The problem:
Using the data below, return the stretch from the line that contains "Task: Click the green" through the line that contains "This screenshot has width=958, height=660.", both included, exactly as it stands and nothing beyond it.

Entries provided:
Segment Open

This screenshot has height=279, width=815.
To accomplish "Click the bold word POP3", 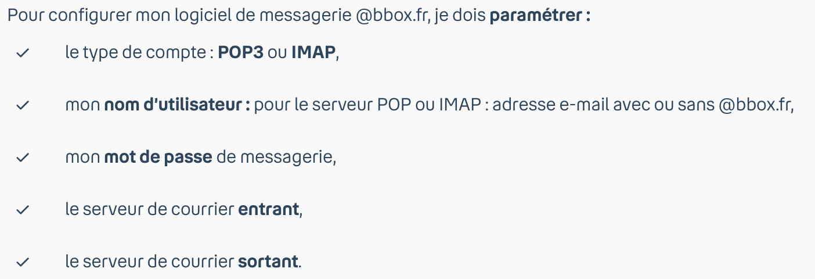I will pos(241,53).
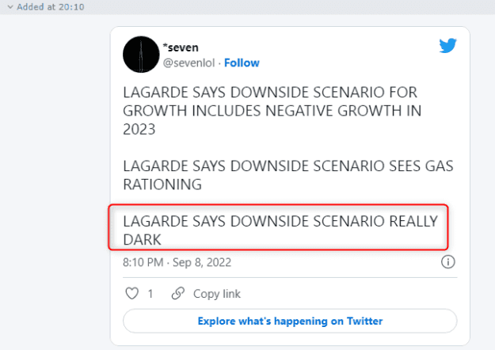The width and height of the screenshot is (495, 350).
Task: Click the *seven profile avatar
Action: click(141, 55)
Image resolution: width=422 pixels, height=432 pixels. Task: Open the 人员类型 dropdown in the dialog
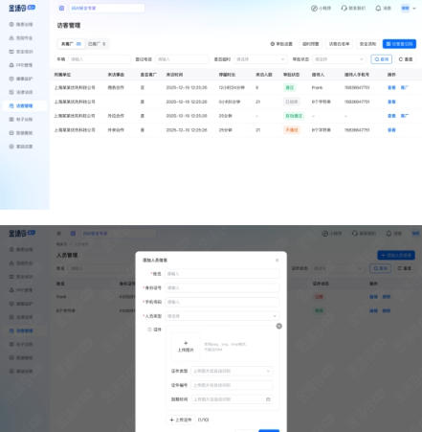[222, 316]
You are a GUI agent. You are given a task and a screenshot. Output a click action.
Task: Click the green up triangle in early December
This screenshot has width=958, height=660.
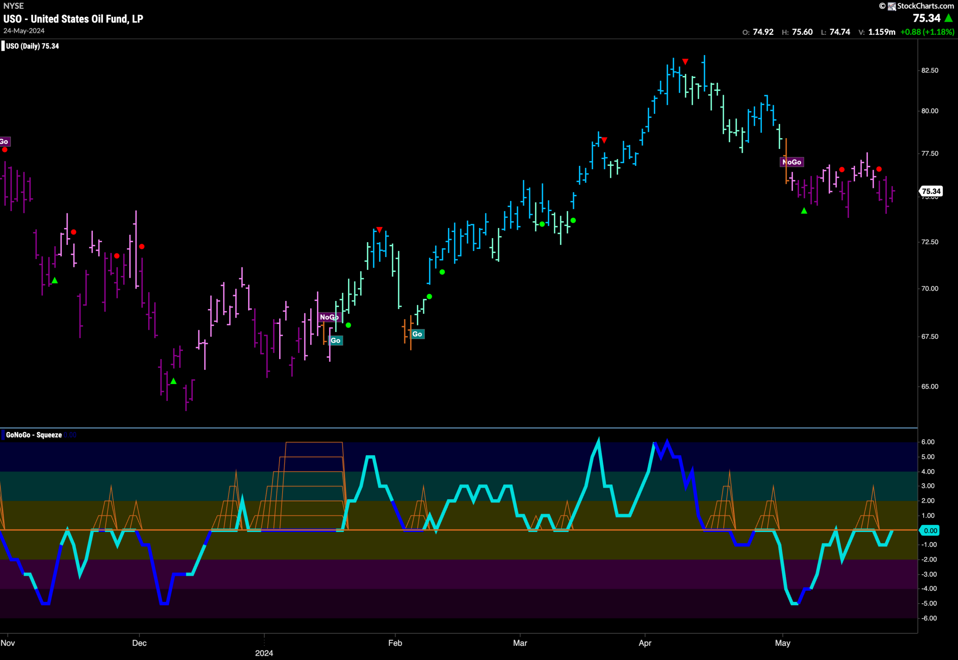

Segment Closed
Segment Open

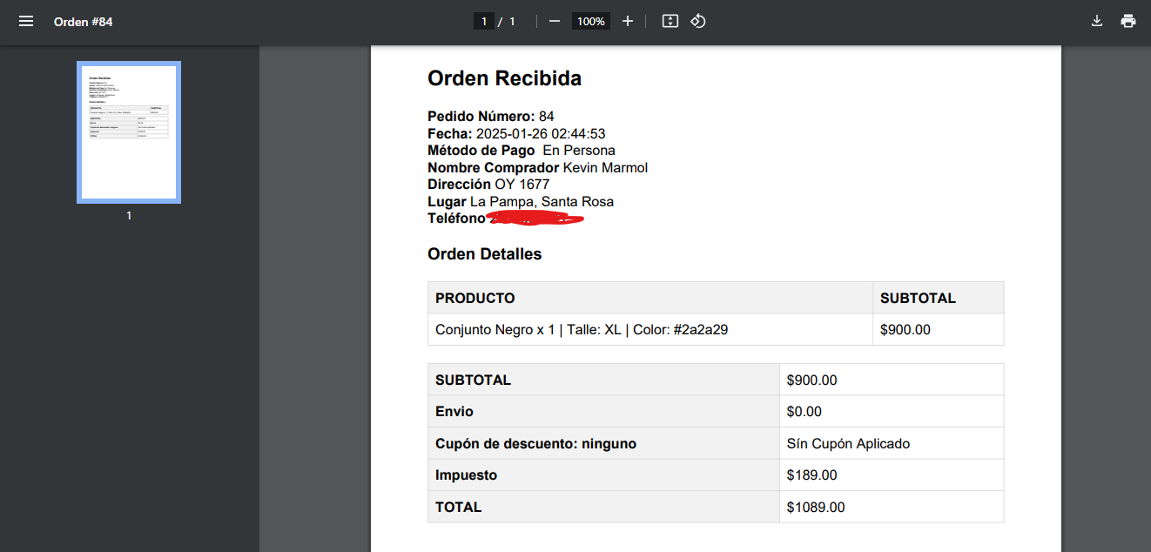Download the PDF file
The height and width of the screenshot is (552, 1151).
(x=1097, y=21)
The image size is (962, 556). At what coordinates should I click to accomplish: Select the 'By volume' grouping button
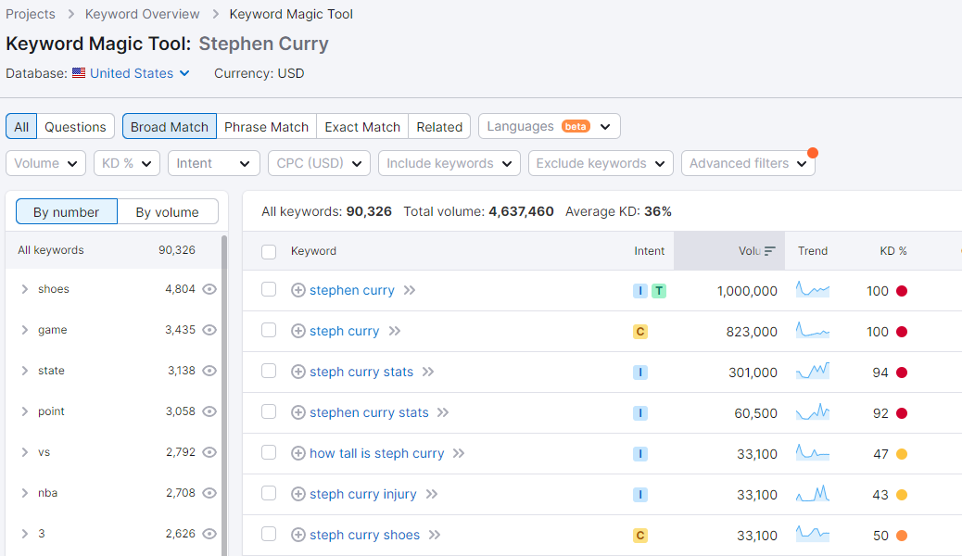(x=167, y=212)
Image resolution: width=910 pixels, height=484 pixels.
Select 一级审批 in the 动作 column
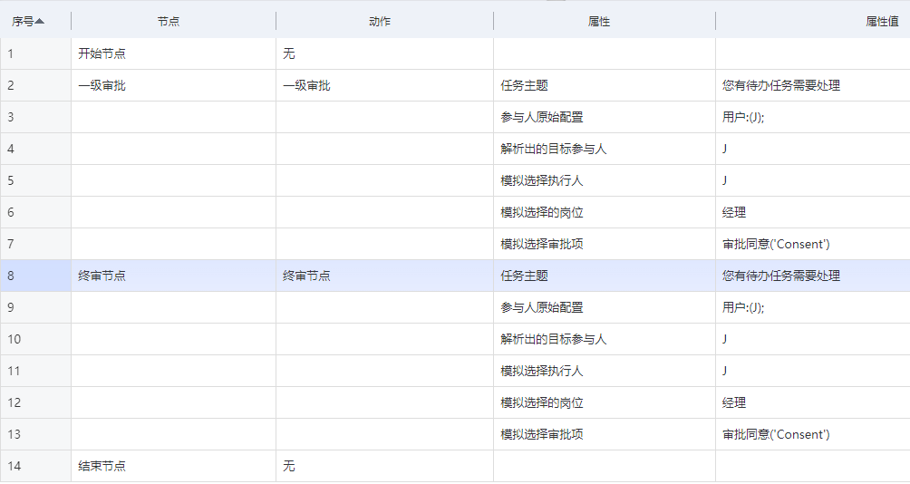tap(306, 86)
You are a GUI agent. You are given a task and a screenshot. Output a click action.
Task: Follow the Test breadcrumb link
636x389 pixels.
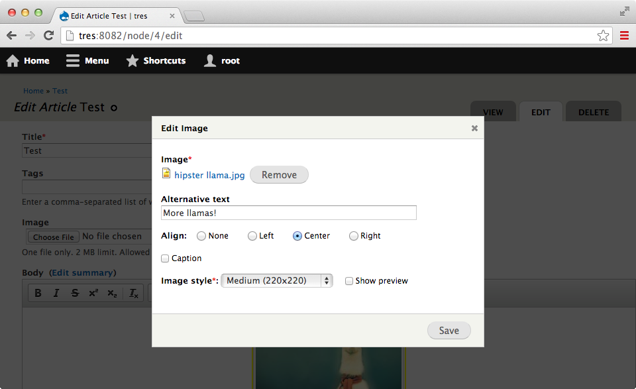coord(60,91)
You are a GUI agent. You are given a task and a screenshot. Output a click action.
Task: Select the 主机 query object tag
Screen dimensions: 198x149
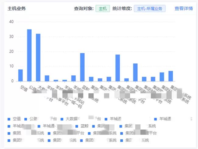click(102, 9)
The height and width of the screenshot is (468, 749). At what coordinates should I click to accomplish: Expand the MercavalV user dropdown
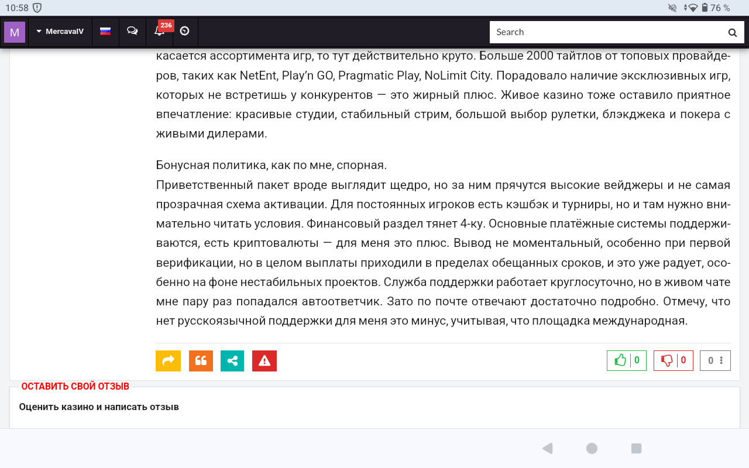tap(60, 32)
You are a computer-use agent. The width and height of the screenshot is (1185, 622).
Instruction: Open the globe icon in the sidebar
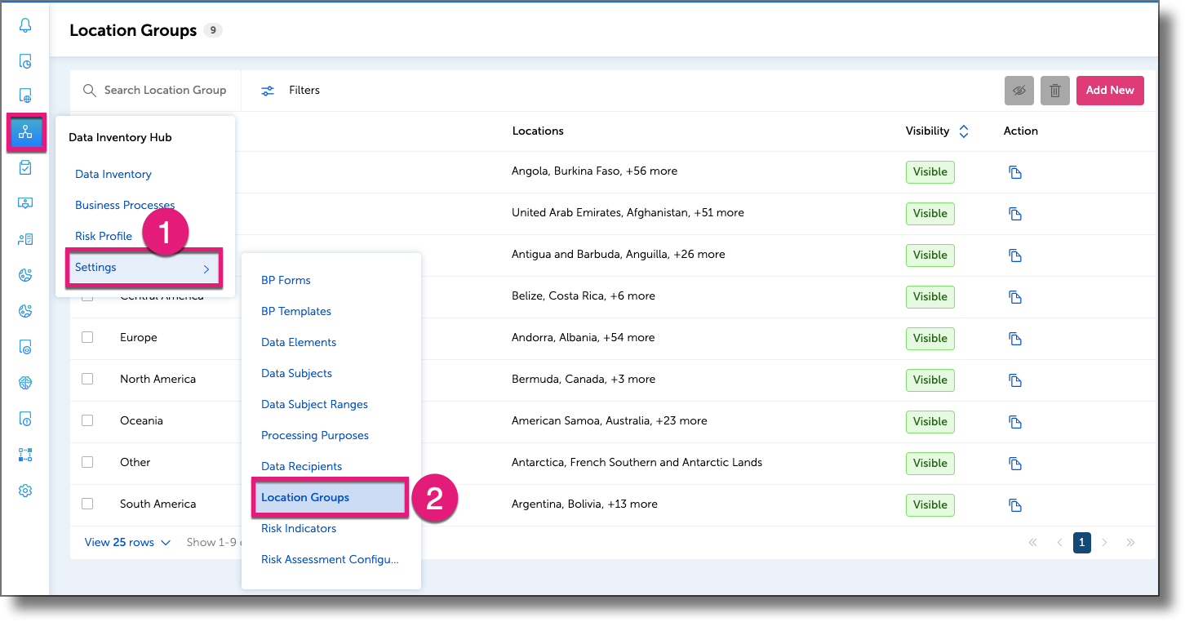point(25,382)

Segment Closed

Worked solution:
Task: Click the green up triangle in early December
This screenshot has width=958, height=660.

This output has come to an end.